Here are the occasional reflections of a joyful traveller along the strange pathways of fantasy and adventure. All my reviews are independent and unsolicited. I read many books that I don’t feel sufficiently enthusiastic about to review at all. Rather, this blog is intended as a celebration of the more interesting books I stumble across on my meandering reading journey, and of the important, life-affirming experiences they offer. It is but a very small thank you for the wonderful gifts their writers give.

Monday 2 June 2014

Being a Reader

 
 
I am often amazed at how many people in this world harbour ambitions to be writers (although I suspect publishers and literary agents would be less surprised). How many metaphorical bottom drawers in how many metaphorical cupboards around the globe must house unpublished manuscripts of one kind or another? There seems to be a be a widely held belief that to be truly creative, in literary terms, you have to be a published author. I am not scorning such ambitions for a moment. I must admit that in my younger days I was there too. There is a drawer somewhere . . .
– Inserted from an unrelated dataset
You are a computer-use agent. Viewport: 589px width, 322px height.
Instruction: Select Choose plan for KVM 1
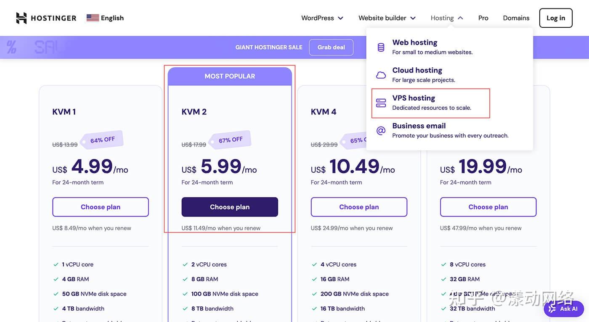[x=101, y=206]
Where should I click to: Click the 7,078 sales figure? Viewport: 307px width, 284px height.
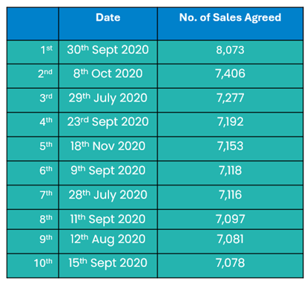coord(230,263)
Now, though, I have come to realise that it is just as important, just as creative to be a reader. Don't get me wrong. You can see from my shelves here how much I need and value writers. But our world needs readers every bit as much.

Of course I am talking about real reading, not just going through the motions of lifting words off a page. What I mean is acting as the vehicle through which a story is enacted, characters coalesce and come alive. Real reading means creatively adding your own imagination, your own personality, your own life experience to what is printed on a page. And it is a vital part of the process. It completes the cycle started by the writer. It closes the circle. It is not as easy as might appear. It is both an art and a craft in its own right. To be good at it needs skill and practice, perhaps even talent - although I think this is developed rather than given. Without the reader the whole process is incomplete and, ultimately, meaningless.

Am I just making excuses.? I truly no longer think so.

Some people are writers and we must be enormously grateful to them. But for some of us our role in the process, in life perhaps, is to be a reader. And we should not feel ashamed of it; should not feel that it is in some way inferior, less creative. Each reader and each reading of a book is just as unique, just as special as the writer and the writing of it.

We need people who can truly listen to music just as much as those who compose and play it. We need people who can truly see pictures just as much as those who paint and photograph them. We need readers just as much as writers. A long time ago I made a positive choice to stop trying to be a writer. Now I work instead at being a better reader.